Hal ini membuat influencer wellness jauh lebih mudah membangun hubungan dengan pengikutnya. Mereka punya waktu untuk melakukannya dibandingkan dokter yang melayani pasien sepanjang hari hanya dalam waktu singkat. Memosting video yang kurang penelitian dan bukti juga tidak memakan banyak jam seperti meneliti dan menyediakan informasi berbasis bukti.
Sebuah jaringan influencer kesehatan bereputasi bernama Fides dibentuk pada 2020 di puncak pandemi COVID-19 oleh Andrew Pattison, pimpinan tim saluran digital di Departemen Kesehatan Digital dan Inovasi di Organisasi Kesehatan Dunia (WHO).
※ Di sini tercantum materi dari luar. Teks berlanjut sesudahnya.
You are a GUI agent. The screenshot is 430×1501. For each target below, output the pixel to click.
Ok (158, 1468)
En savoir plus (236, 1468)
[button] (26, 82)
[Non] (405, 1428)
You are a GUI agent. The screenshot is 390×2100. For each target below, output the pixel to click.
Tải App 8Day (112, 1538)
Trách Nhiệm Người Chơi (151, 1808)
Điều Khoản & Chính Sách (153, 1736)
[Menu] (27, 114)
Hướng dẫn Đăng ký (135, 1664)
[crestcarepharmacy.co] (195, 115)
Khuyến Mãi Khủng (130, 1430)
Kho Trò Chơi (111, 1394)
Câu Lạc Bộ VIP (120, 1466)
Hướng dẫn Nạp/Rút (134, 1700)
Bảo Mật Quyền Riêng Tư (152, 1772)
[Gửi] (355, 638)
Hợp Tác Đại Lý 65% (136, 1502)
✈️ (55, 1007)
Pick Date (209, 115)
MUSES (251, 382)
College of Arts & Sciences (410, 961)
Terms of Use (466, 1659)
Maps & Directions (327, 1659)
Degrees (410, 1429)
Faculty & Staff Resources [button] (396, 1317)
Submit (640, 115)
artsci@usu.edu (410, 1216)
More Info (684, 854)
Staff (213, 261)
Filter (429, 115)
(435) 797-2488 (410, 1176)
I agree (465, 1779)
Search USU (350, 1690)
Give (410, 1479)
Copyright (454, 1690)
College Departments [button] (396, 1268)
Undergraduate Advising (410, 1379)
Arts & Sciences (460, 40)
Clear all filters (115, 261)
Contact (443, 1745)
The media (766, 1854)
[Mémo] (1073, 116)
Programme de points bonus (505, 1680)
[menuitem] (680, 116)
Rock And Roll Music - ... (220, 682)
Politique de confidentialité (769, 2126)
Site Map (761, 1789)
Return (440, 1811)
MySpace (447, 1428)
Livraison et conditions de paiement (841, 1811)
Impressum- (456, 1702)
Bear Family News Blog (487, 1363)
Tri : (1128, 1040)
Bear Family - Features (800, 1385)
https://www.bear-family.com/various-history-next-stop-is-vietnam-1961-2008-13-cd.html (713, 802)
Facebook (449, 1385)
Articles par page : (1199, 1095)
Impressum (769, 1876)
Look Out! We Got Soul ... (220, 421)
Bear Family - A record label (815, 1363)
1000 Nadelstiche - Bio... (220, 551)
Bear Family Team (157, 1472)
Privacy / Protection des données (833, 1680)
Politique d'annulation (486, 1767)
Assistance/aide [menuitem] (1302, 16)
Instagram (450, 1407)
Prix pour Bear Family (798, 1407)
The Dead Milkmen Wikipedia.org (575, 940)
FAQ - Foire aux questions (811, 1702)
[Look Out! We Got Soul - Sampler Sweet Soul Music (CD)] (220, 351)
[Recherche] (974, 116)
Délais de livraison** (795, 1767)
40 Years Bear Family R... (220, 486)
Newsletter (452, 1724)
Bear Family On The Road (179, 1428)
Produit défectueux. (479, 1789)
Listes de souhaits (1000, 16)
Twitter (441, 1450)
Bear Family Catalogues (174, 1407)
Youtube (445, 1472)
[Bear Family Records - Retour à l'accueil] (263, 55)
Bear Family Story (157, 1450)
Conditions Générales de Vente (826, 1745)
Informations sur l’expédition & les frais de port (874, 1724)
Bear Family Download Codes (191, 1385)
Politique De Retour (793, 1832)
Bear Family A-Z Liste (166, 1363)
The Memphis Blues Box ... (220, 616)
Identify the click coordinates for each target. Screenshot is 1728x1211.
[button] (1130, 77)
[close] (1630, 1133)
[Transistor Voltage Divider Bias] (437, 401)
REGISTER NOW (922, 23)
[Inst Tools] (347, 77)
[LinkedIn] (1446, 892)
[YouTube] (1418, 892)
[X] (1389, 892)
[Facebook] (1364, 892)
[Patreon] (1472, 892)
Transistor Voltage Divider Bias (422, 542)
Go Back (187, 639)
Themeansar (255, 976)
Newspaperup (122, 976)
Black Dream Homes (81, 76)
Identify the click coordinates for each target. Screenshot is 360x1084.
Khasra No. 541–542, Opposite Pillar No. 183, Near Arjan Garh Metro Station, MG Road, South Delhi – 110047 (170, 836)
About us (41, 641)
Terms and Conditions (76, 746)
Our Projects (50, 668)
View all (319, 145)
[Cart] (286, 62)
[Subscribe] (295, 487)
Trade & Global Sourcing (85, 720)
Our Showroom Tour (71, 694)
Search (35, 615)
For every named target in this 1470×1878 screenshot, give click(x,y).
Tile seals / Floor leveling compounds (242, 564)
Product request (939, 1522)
Fides — yang berasal dari frasa “bona fide,” berarti “dengan itikad baik” dalam bahasa Latin, dan juga merupakan nama dewi kepercayaan, kesetiaan, dan itikad baik Romawi — bertujuan menciptakan konten kesehatan berkualitas yang melawan misinformasi kesehatan dengan informasi berbasis bukti.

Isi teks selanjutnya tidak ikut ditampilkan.